The major strength of this study is the use of large-scale nationally representative data for the identification of the factors associated with LTC. In addition, we took physical, psychological and social factors into consideration, covering a wide variety of diseases and subjective symptoms. Moreover, we used the multiple imputation method to reduce the degree of bias caused by missing values; the results of the sensitivity analysis suggested that factors such as regular hospital visits for COPD may have been overlooked in the complete case analysis.

Several limitations of this study must be noted. First, owing to the cross-sectional design of the study, the causal relationship between LTC and independent variables cannot be determined. Second, certified people may be underrepresented in the self-reported survey. At the time of the survey, 13.0% of those aged ≥65 years were certified as having care need levels 1–5 [3]. However, only 7.2% of the participants aged ≥65 years old in this study answered that they were certified for LTC, which is a lower rate than that previously noted despite the fact that people in care facilities, who are thought to account for approximately 30% of those who are certified [3], were excluded. With a response rate of 79.4% [10], the participants with LTC certification may have been less likely to have answered the survey. Third, as the survey was based on self-administered questionnaires, the medical diagnoses were not validated by healthcare professionals. Moreover, subjective symptoms and diseases may be underreported, especially in people with dementia, in the self-reported survey.
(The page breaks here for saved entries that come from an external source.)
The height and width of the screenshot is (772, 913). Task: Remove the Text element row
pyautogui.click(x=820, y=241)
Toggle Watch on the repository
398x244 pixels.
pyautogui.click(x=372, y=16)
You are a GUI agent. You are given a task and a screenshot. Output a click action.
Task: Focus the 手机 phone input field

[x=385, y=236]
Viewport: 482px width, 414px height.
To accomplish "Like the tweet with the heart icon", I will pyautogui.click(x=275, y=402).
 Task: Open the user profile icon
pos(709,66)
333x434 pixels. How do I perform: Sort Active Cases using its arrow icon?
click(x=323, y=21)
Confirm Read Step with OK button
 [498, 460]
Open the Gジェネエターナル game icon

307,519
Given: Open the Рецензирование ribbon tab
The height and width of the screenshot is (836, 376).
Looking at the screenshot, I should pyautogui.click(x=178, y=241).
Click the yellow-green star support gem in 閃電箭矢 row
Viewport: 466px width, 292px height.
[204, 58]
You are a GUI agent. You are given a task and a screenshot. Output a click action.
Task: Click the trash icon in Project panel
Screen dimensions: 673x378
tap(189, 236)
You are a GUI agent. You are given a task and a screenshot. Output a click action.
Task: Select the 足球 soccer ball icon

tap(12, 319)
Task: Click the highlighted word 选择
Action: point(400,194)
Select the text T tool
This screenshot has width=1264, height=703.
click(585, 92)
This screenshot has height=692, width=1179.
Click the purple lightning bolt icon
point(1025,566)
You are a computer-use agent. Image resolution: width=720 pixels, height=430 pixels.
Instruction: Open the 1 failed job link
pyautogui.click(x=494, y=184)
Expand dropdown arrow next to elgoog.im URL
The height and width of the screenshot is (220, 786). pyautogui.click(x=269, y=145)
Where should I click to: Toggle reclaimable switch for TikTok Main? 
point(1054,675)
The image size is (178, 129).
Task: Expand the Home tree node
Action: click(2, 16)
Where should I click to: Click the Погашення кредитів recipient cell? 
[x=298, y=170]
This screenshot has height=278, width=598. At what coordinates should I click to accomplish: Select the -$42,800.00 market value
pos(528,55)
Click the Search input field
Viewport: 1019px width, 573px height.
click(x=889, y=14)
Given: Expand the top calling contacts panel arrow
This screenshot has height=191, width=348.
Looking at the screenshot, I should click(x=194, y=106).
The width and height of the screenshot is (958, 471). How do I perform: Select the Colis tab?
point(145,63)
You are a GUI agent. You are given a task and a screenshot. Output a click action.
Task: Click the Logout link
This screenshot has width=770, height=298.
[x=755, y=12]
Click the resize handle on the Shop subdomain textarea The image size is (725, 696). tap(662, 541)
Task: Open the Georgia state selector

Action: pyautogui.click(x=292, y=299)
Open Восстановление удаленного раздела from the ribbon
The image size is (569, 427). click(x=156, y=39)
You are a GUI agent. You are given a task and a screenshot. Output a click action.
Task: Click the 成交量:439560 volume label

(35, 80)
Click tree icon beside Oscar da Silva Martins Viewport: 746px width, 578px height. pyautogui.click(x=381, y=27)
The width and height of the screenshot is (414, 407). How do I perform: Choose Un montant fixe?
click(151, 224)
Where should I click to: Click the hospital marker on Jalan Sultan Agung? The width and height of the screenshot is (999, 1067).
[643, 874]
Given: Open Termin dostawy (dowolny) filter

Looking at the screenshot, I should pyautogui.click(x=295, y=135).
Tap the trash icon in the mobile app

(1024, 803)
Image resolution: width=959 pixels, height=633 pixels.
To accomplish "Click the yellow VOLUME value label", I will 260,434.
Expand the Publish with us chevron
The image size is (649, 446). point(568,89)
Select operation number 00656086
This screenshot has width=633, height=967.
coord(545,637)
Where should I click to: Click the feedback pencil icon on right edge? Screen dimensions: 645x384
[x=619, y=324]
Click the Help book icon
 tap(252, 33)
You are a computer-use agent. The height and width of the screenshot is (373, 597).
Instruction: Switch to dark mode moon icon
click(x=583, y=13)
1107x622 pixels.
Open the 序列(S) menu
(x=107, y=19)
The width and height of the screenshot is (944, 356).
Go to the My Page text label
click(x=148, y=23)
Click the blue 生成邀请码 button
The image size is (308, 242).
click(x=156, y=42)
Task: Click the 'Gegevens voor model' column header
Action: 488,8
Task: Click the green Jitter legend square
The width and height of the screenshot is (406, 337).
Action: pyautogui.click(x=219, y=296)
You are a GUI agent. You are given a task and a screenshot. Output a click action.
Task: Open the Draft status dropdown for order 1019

Finally, as people who were admitted to hospitals or care facilities at the time of survey were excluded, those with severe care needs may be underrepresented.

Conclusions

In conclusion, we identified the factors associated with LTC certification using nationally representative cross-sectional data; in addition to physical factors, social and psychological factors were identified. Although causal relationships are yet to be evaluated, multidimensional approaches, including prevention of the progression of lifestyle-related diseases, early intervention regarding mental health-related issues and provision of opportunities for social interactions, may be worth considering to prevent LTC.